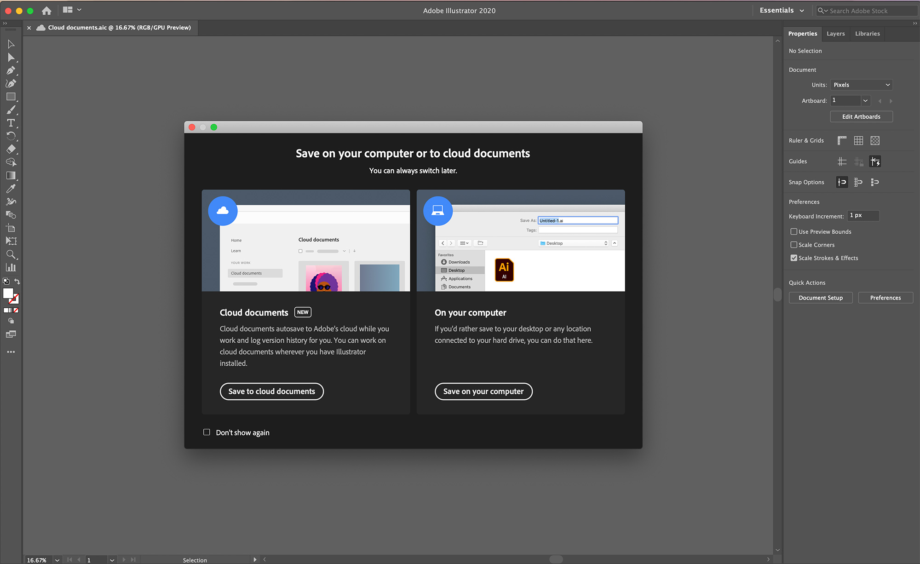Expand the Artboard number dropdown
The height and width of the screenshot is (564, 920).
click(x=865, y=101)
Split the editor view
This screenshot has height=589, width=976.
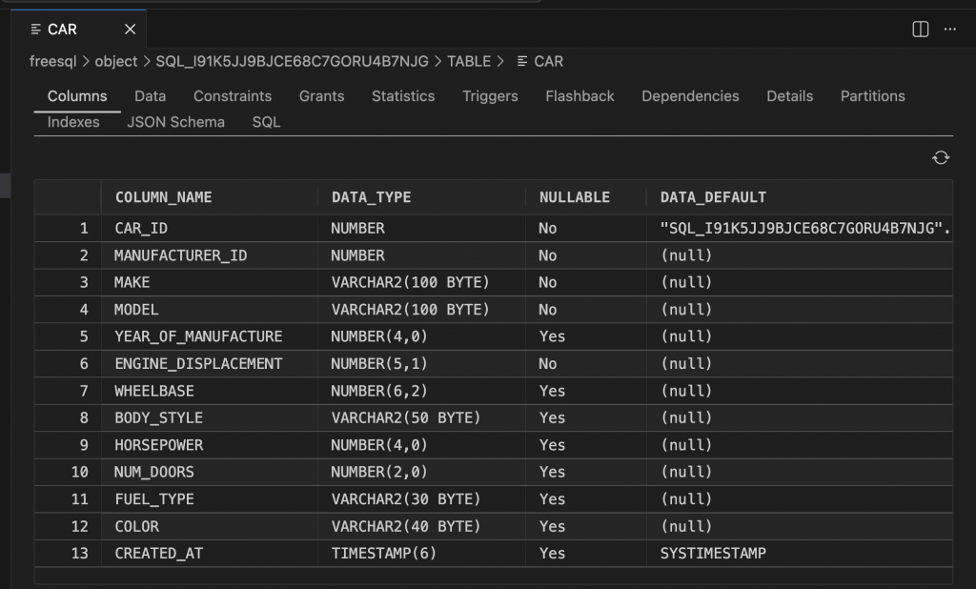point(919,30)
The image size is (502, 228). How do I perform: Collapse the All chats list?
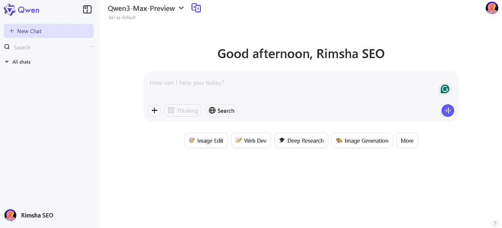(x=7, y=62)
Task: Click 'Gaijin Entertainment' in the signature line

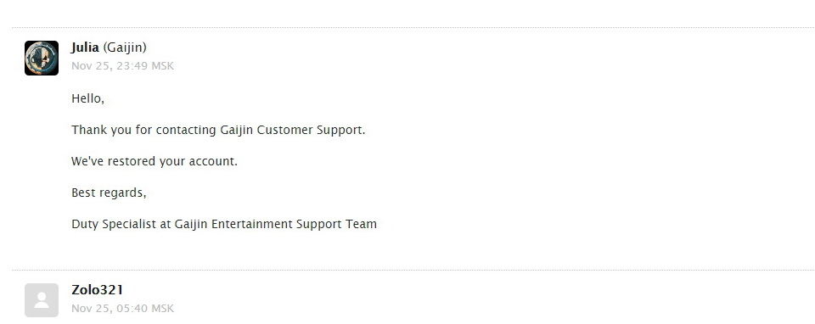Action: tap(234, 224)
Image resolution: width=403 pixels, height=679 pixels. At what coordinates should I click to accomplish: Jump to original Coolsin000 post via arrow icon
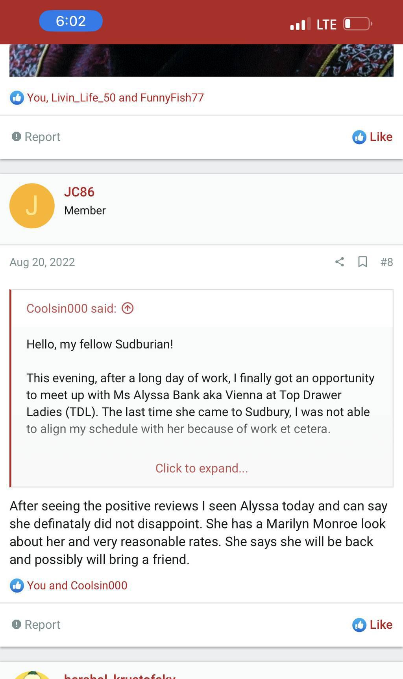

----------

GIVEN REQUEST> Please rewrite the data from the line containing "Split the editor view" through the line containing "Action: tap(234, 224)", substituting "Expand" for "Collapse" and keeping everything else unchanged. Leave the pictures out.

EXERCISE ANSWER>
Split the editor view
This screenshot has height=589, width=976.
point(919,30)
The image size is (502, 228). How do I perform: Expand the All chats list?
(x=7, y=62)
Task: Click 'Gaijin Entertainment' in the signature line

Action: tap(234, 224)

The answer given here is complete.